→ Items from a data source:
########################################
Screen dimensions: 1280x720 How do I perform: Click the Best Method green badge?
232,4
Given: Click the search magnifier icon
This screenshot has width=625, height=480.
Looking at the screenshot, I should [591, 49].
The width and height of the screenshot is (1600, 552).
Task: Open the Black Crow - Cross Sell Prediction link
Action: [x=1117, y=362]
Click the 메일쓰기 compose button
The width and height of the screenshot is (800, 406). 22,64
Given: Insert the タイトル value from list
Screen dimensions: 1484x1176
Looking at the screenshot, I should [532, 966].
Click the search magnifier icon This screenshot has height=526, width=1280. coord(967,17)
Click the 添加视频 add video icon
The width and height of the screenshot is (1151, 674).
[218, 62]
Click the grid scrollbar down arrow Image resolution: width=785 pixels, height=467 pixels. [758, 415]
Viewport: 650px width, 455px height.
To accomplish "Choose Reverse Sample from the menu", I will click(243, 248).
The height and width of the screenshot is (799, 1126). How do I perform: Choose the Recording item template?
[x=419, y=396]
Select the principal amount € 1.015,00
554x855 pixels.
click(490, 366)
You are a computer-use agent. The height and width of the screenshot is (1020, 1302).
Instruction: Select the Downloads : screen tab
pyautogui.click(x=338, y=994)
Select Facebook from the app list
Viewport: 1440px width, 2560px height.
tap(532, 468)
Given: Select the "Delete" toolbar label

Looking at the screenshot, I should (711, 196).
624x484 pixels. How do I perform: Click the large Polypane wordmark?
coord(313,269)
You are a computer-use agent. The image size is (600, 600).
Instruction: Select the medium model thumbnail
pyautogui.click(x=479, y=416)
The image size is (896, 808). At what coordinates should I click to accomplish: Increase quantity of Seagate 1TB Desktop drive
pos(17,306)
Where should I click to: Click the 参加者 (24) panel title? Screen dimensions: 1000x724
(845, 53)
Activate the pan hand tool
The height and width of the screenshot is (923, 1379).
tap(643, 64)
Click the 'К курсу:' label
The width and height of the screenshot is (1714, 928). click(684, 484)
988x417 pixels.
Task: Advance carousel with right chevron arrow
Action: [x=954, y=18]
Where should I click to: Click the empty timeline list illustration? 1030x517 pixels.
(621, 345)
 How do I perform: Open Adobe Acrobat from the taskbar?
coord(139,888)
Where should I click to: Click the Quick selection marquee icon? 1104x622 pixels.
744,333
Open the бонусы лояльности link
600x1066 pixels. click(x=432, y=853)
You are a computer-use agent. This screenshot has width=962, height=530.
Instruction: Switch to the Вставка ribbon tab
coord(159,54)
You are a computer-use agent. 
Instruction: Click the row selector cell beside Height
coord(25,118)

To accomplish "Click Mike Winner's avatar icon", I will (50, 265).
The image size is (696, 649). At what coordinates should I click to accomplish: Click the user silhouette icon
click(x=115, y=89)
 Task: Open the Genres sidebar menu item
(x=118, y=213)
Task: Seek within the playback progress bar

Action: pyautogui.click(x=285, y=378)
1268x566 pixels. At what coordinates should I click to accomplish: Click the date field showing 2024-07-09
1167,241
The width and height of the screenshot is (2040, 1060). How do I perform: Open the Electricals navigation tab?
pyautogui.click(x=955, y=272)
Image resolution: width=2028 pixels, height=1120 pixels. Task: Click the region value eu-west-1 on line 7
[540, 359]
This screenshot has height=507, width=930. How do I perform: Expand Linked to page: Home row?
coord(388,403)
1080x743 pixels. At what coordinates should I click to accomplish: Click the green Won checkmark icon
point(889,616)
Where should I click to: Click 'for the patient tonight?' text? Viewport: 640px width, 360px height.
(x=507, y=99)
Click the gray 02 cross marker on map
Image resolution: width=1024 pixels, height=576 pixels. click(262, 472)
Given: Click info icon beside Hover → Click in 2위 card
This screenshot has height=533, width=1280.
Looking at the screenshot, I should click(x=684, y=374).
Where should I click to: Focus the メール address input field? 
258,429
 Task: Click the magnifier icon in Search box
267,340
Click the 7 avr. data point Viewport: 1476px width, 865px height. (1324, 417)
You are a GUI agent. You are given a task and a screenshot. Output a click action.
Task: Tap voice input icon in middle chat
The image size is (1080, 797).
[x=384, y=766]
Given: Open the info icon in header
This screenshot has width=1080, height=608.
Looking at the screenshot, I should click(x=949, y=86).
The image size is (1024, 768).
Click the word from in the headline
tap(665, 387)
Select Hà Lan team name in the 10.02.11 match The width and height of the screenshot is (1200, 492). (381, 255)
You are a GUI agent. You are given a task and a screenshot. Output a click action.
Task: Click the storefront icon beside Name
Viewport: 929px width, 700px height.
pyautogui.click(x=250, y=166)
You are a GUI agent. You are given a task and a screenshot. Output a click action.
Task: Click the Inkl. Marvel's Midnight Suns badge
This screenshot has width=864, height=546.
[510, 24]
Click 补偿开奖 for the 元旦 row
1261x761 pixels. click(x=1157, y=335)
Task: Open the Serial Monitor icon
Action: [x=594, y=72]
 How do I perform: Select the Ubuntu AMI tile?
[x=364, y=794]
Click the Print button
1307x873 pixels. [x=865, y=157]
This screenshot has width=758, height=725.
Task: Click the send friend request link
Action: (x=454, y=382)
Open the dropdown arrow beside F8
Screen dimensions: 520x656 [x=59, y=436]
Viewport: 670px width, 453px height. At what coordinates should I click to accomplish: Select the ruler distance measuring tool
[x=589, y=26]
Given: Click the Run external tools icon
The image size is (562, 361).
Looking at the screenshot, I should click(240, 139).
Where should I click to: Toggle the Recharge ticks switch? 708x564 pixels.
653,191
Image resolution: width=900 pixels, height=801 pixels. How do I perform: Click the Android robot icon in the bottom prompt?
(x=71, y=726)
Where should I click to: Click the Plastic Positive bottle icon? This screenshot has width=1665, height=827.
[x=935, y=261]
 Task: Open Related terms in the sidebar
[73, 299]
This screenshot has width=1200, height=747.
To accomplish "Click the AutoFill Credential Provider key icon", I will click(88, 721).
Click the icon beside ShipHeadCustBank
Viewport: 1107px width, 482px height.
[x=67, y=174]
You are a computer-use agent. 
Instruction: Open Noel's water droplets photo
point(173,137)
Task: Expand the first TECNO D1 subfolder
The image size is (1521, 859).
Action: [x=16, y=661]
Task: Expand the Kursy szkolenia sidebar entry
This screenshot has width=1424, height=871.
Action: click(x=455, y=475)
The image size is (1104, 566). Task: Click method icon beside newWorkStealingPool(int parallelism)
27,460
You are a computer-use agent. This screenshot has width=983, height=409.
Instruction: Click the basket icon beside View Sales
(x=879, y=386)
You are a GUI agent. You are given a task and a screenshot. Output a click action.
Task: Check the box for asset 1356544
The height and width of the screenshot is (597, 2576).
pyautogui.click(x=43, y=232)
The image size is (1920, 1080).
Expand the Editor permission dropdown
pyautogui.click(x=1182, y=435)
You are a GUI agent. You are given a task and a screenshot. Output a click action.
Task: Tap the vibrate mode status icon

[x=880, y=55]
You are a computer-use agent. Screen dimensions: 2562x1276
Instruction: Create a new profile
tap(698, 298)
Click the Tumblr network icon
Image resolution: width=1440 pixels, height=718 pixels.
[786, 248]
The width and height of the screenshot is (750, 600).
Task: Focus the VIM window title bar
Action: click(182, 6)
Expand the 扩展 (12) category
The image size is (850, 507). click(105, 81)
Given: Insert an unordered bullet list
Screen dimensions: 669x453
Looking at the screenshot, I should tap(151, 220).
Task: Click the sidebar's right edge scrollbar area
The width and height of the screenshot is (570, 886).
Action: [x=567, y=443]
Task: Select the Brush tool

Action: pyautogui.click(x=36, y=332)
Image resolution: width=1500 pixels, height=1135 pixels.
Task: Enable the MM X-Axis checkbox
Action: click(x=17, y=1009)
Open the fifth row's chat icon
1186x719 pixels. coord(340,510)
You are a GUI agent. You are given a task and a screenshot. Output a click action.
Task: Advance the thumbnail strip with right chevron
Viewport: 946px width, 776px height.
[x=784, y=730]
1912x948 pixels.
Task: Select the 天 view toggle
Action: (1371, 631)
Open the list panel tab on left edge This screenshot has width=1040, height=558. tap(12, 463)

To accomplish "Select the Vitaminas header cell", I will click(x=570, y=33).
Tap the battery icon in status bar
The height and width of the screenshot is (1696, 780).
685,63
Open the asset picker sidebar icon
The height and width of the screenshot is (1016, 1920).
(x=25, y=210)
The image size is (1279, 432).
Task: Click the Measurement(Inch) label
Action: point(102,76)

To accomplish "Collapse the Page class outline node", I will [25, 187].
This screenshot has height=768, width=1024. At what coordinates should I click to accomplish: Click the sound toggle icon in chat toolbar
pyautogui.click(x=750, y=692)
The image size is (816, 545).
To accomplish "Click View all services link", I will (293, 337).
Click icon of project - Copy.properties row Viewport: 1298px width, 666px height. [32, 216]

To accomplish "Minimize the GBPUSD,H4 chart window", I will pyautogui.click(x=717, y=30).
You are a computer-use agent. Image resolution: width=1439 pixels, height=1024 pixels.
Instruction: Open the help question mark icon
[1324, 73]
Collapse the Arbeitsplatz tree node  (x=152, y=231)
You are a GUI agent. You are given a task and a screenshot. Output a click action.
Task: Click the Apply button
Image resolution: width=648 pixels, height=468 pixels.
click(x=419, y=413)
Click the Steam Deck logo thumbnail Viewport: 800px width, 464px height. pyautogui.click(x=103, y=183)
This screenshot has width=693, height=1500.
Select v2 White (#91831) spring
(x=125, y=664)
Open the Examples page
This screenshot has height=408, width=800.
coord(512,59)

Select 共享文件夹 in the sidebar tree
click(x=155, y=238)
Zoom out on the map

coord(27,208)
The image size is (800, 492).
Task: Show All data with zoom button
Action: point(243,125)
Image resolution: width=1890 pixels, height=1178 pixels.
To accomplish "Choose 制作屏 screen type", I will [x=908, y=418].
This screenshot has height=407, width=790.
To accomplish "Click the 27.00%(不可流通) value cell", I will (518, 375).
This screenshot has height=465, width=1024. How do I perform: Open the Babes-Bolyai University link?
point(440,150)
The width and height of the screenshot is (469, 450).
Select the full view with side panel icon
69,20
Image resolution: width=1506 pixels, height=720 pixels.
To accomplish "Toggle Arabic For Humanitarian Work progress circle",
########################################
Please transcribe the lines from the one containing "Image resolution: width=648" through the last line of the records. Include both ends and nothing else.

→ WRITTEN RESPONSE:
Image resolution: width=648 pixels, height=468 pixels.
click(x=419, y=413)
Click the Steam Deck logo thumbnail Viewport: 800px width, 464px height. pyautogui.click(x=103, y=183)
This screenshot has width=693, height=1500.
Select v2 White (#91831) spring
(x=125, y=664)
Open the Examples page
This screenshot has height=408, width=800.
coord(512,59)

Select 共享文件夹 in the sidebar tree
click(x=155, y=238)
Zoom out on the map

coord(27,208)
The image size is (800, 492).
Task: Show All data with zoom button
Action: point(243,125)
Image resolution: width=1890 pixels, height=1178 pixels.
To accomplish "Choose 制作屏 screen type", I will [x=908, y=418].
This screenshot has height=407, width=790.
To accomplish "Click the 27.00%(不可流通) value cell", I will (518, 375).
This screenshot has height=465, width=1024. How do I perform: Open the Babes-Bolyai University link?
point(440,150)
The width and height of the screenshot is (469, 450).
Select the full view with side panel icon
69,20
Image resolution: width=1506 pixels, height=720 pixels.
To accomplish "Toggle Arabic For Humanitarian Work progress circle",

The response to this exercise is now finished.